───── Document section

09 Mar, 2022
RED DIESEL CLIFF EDGE EDGING CLOSER WITH DISASTROUS CONSEQUENCES ON THE CARDS - LOCKHART
DUP MP Carla Lockhart has been actively mobilising the local construction, waste and transport industries to speak out against the proposed change to the red diesel rebate. This change will take effect as of 1st April with many businesses facing a cliff edge, adding to the already spiralling costs of fuel, materials, labour and electricity for businesses.
In recent days the National Federation of Builders have said, “In diesel, the price hike will be considerable and comes at a time when even the tiniest shifts in prices can put businesses in jeopardy”, warned the trade body. Its call is echoed by the Road Haulage Association which has told Chancellor Rishi Sunak that many “small hauliers could go bust” and more locally the Mineral Products Association have said, “‘We believe the removal of the red diesel rebate, due to take place on 1 April 2022, is premature and must be reversed.
In short, it is a cash grab dressed up as an environmental measure. The policy is flawed and does not encourage a move to zero-carbon fuels, as firms will simply switch to standard white diesel, with exactly the same carbon content.”
It is estimated that the cost to construction of this policy will be £20m to £25m and is likely to be passed on to private home builders, driving up house prices and it will undoubtedly impact the number of Government contracts available to the sectors with less money for building schools, hospitals and roads.
Speaking on the issue the Upper Bann MP said.
“Unfortunately the Government are continuing to press ahead with the planned changes to the red diesel rebate. They seem intent on pushing the industry over the cliff edge on 1st April. It is clear this may lead to many small and medium sized construction businesses going out of business. It will increase transport costs for fresh food and will drive up house prices, and general construction costs. It will also see an end to charity tractor runs which raise a significant amount of money for vital causes every year.
The Government continue to say this is aimed at improving air quality and assisting in reaching Net Zero, yet they have not once quantified by how much it will improve air quality. The reality is it will not in any way improve it, given that there are no alternatives for the industry. Whilst hydrogen powered plant is being developed it will take some years for it to be made available. It is imperative that the Government give time and space for the alternatives to be developed. The industry is in no way ducking their commitment to the environment and are ultimately asking for a realistic timescale for developing alternatives and then for the purchase of them in a phased approach. They agree with the policy but the timing is wrong.
This is a UK wide problem, but the industry in Northern Ireland faces the additional challenge of now being placed at a competitive disadvantage against industry in the Irish Republic, with the prospect of smuggling of diesel and mineral products also increased. For local firms who have significant business in the Irish Republic, this is likely to cost them this trade. That is deeply unfair, and the Government must act to protect these businesses.
We need the Government to rethink this policy and step back from the 31st March deadline. We need a transition period to allow the intense development of alternative fuels and machinery that can be used with such fuels. The Treasury still has time to act. I urge it to do so.”

──────────

Work to complete:
Reproduce verbatim the passage of the red diesel rebate statement, starting at "Speaking on the" up to and including "causes every year.".

───── Supplied information

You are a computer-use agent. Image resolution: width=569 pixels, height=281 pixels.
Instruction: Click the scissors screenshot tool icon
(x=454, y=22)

──────────

Task result:
Speaking on the issue the Upper Bann MP said.
“Unfortunately the Government are continuing to press ahead with the planned changes to the red diesel rebate. They seem intent on pushing the industry over the cliff edge on 1st April. It is clear this may lead to many small and medium sized construction businesses going out of business. It will increase transport costs for fresh food and will drive up house prices, and general construction costs. It will also see an end to charity tractor runs which raise a significant amount of money for vital causes every year.